> [Stored data]:
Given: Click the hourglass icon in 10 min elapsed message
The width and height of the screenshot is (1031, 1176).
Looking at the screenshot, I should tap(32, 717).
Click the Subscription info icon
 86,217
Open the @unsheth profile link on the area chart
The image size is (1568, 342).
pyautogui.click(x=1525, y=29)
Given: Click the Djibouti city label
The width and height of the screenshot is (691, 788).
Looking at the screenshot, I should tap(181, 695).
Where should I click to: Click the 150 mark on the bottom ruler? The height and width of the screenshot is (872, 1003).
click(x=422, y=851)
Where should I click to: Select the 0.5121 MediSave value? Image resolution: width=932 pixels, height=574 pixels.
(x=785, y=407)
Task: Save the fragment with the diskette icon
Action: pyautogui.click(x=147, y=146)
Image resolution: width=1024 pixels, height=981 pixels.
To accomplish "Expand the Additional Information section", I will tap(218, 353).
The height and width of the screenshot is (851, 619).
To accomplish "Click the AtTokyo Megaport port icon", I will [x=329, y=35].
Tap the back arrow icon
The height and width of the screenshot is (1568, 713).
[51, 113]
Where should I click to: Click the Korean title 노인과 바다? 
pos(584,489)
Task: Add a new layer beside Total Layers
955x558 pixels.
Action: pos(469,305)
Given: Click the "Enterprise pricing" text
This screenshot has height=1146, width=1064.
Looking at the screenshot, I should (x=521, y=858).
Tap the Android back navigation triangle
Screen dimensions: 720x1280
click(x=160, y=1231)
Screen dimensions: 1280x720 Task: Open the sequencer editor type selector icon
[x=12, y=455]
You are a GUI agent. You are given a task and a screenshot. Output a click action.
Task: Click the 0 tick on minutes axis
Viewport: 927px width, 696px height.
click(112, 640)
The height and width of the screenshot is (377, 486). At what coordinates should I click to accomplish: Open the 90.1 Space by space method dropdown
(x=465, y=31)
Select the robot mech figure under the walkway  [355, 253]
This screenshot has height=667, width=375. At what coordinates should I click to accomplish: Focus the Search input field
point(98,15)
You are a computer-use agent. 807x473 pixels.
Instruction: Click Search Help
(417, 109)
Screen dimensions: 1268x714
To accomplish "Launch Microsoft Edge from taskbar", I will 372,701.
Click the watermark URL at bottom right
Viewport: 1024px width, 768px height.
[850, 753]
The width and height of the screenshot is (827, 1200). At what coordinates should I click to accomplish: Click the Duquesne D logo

> [EXERCISE BRIEF]: Output each record precisely as written.

> [ANSWER TO THE EXERCISE]:
Given: Click the hourglass icon in 10 min elapsed message
The width and height of the screenshot is (1031, 1176).
Looking at the screenshot, I should tap(32, 717).
Click the Subscription info icon
 86,217
Open the @unsheth profile link on the area chart
The image size is (1568, 342).
pyautogui.click(x=1525, y=29)
Given: Click the Djibouti city label
The width and height of the screenshot is (691, 788).
Looking at the screenshot, I should tap(181, 695).
Where should I click to: Click the 150 mark on the bottom ruler? The height and width of the screenshot is (872, 1003).
click(x=422, y=851)
Where should I click to: Select the 0.5121 MediSave value? Image resolution: width=932 pixels, height=574 pixels.
(x=785, y=407)
Task: Save the fragment with the diskette icon
Action: pyautogui.click(x=147, y=146)
Image resolution: width=1024 pixels, height=981 pixels.
To accomplish "Expand the Additional Information section", I will tap(218, 353).
The height and width of the screenshot is (851, 619).
To accomplish "Click the AtTokyo Megaport port icon", I will [x=329, y=35].
Tap the back arrow icon
The height and width of the screenshot is (1568, 713).
[51, 113]
Where should I click to: Click the Korean title 노인과 바다? 
pos(584,489)
Task: Add a new layer beside Total Layers
955x558 pixels.
Action: pos(469,305)
Given: Click the "Enterprise pricing" text
This screenshot has height=1146, width=1064.
Looking at the screenshot, I should (x=521, y=858).
Tap the Android back navigation triangle
Screen dimensions: 720x1280
click(x=160, y=1231)
Screen dimensions: 1280x720 Task: Open the sequencer editor type selector icon
[x=12, y=455]
You are a GUI agent. You are given a task and a screenshot. Output a click action.
Task: Click the 0 tick on minutes axis
Viewport: 927px width, 696px height.
click(112, 640)
The height and width of the screenshot is (377, 486). At what coordinates should I click to accomplish: Open the 90.1 Space by space method dropdown
(x=465, y=31)
Select the robot mech figure under the walkway  [355, 253]
This screenshot has height=667, width=375. At what coordinates should I click to accomplish: Focus the Search input field
point(98,15)
You are a computer-use agent. 807x473 pixels.
Instruction: Click Search Help
(417, 109)
Screen dimensions: 1268x714
To accomplish "Launch Microsoft Edge from taskbar", I will 372,701.
Click the watermark URL at bottom right
Viewport: 1024px width, 768px height.
[850, 753]
The width and height of the screenshot is (827, 1200). At what coordinates should I click to accomplish: Click the Duquesne D logo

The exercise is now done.